Team photo (from left): Michael Bai, Jorge Perez, Ashley Havera and Dave LeGard



The team consisted of Havera; David LeGard, senior West Coast manager for field services; Jorge Perez, general manager for military services; and Michael Bai, a CSM/field services regional leader who had also worked as a design engineer of engine hardware on the F/A-18 Super Hornet, which happens to be what Squadron 122 flies. They boarded the carrier at Coronado Island in San Diego and spent five days cruising the Pacific off the coast of Baja California as Navy pilots completed daytime and nighttime landings in a variety of airplanes — F/A-18 and F-35 fighters, as well as T-45 trainers and C-2 Greyhounds. Some pilots were there to renew their flying certificates, while others were still in flight school.

Havera and her group were given free rein on the ship; they stood out on the flight deck as planes landed and took off, inspected the engine shop belowdecks and even got to see the maintenance crews test jet engines off the back of the carrier. “They’ll bring the engine in and our field service team will help them troubleshoot,” she says. “They’ll actually hang the engine off the back of the boat on a test stand and it just runs right there, out in the open.” The crew can’t run engine tests during flight operations, though, so the test they witnessed took place at 2:30 a.m. on a Saturday.
——
→ **What to do**
**a)** In the passage about the team's carrier visit, how many days did the group spend cruising the Pacific?
**b)** Retype the part of the carrier visit passage between "The team consisted" and "in flight school.", inclusive.
**c)** Continue the passage about the team's time aboard the aircraft carrier from its last sentence.
The listing comes from a separate source, unrelated to the carrier passage.

→ **Supplied data**
——
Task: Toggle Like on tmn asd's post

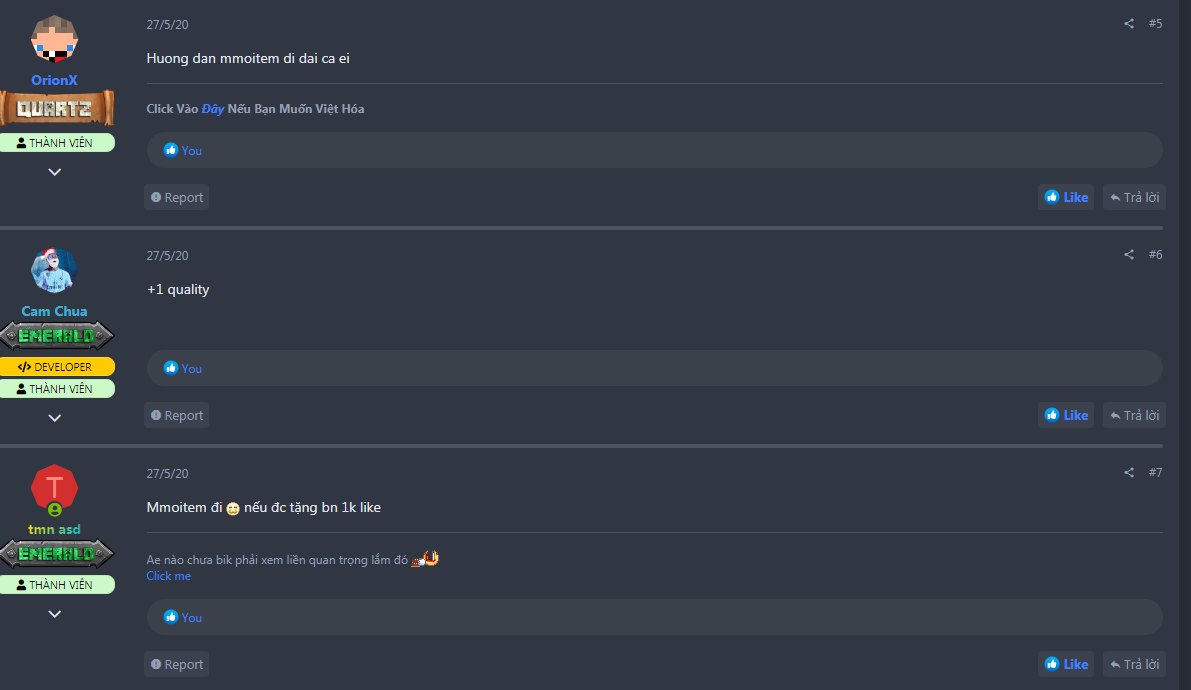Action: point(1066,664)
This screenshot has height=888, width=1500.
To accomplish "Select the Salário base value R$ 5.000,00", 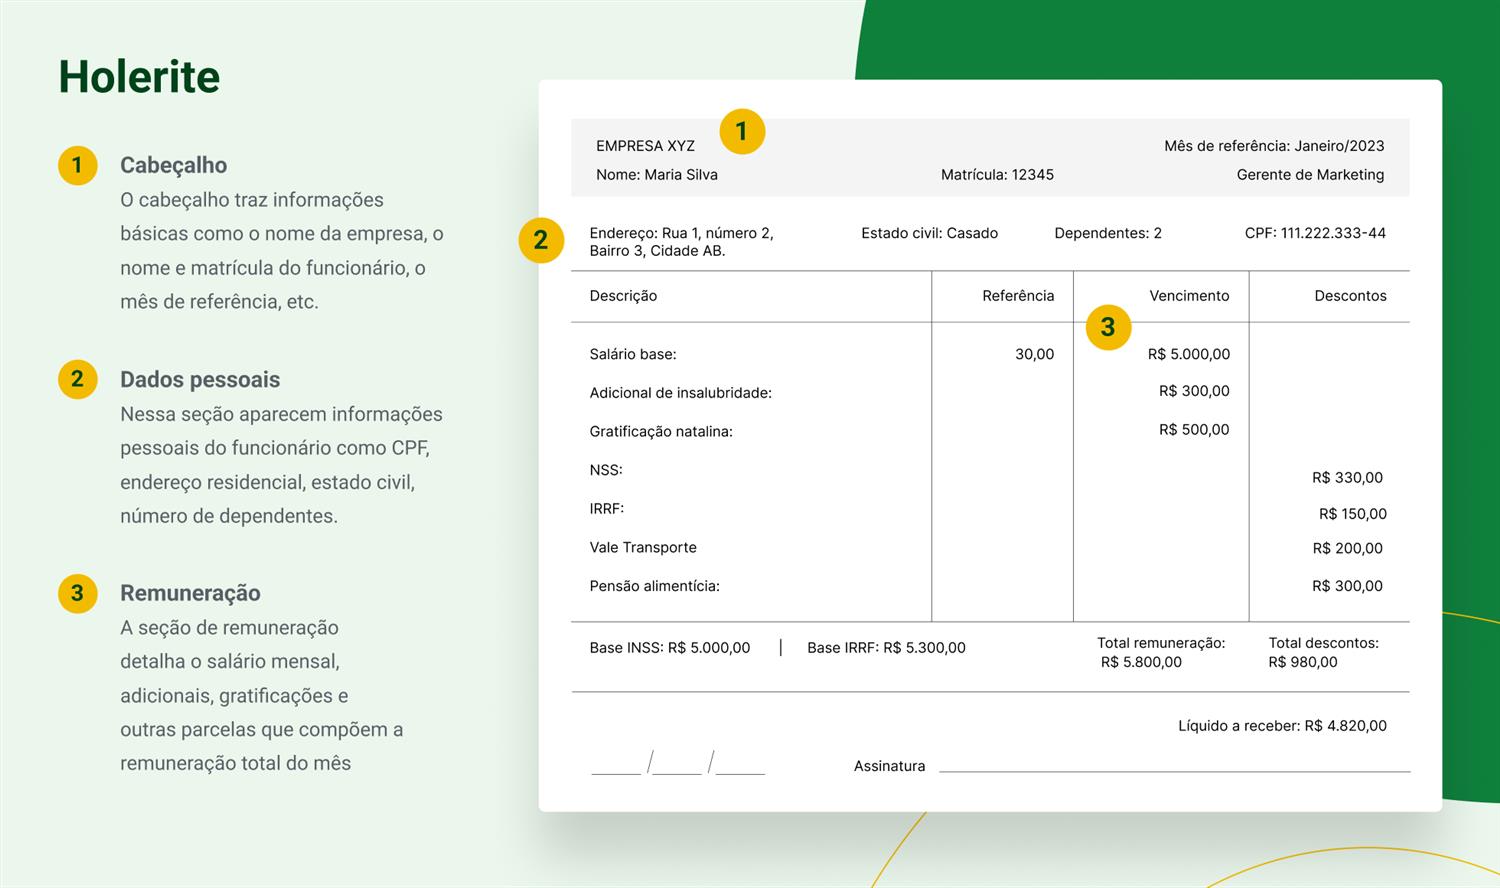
——
→ **Results by task**
**a)** Five days.

**b)**
The team consisted of Havera; David LeGard, senior West Coast manager for field services; Jorge Perez, general manager for military services; and Michael Bai, a CSM/field services regional leader who had also worked as a design engineer of engine hardware on the F/A-18 Super Hornet, which happens to be what Squadron 122 flies. They boarded the carrier at Coronado Island in San Diego and spent five days cruising the Pacific off the coast of Baja California as Navy pilots completed daytime and nighttime landings in a variety of airplanes — F/A-18 and F-35 fighters, as well as T-45 trainers and C-2 Greyhounds. Some pilots were there to renew their flying certificates, while others were still in flight school.

**c)**
“We saw everything,” Havera says, including how they manage trash (the carrier can hold 5,000 crew members when fully deployed, so there’s a lot of trash to deal with) and how they cook all the food. They got a tutorial on how the planes take off (given the short runway, a catapult system propels each plane off the flight deck) and land (a cable helps catch each plane as it hits the runway). The only thing they weren’t allowed to see was the nuclear reactor that powered the ship, “because it was classified.”

Night operations: F/A-18 at takeoff



For Havera, it was a learning experience on many levels. In the wide-body commercial market, she says, the customers tend to be a little more formal; they like to play up the glamour of air travel. When she met commercial customers, she dressed up and wore heels. Meeting military customers out in the field is a whole different ballgame — one that requires safety helmets and steel-toed shoes. "They’re like, ‘Wear something you can get dirty with,’ ” she says.

Havera slept in a bunk with Navy-issued bedding (one pillow, one top sheet, one wool blanket) and trundled to the community shower like the rest of her roommates. (“They were like, ‘Wear shower shoes. Do not touch the floor.’”) Her room was one level below the flight deck, which means every time a plane landed, she could hear it hit the deck (“Bang!”), hear the tail hook let go of the cable (“Bang!”) and hear the cable retract (“Choo-choo-choo-choo!”).

“It was just a completely different experience than anything I was used to,” Havera says.

And it’s one she won’t soon forget. She came away with a deeper understanding of the hard work that men and women in uniform do every single day. “As much as I grew up respecting and learning that that was important, I still had no clue how difficult it was to be away from your family,” she notes. “And, you know, there’s not a lot of sleep happening on that aircraft carrier.”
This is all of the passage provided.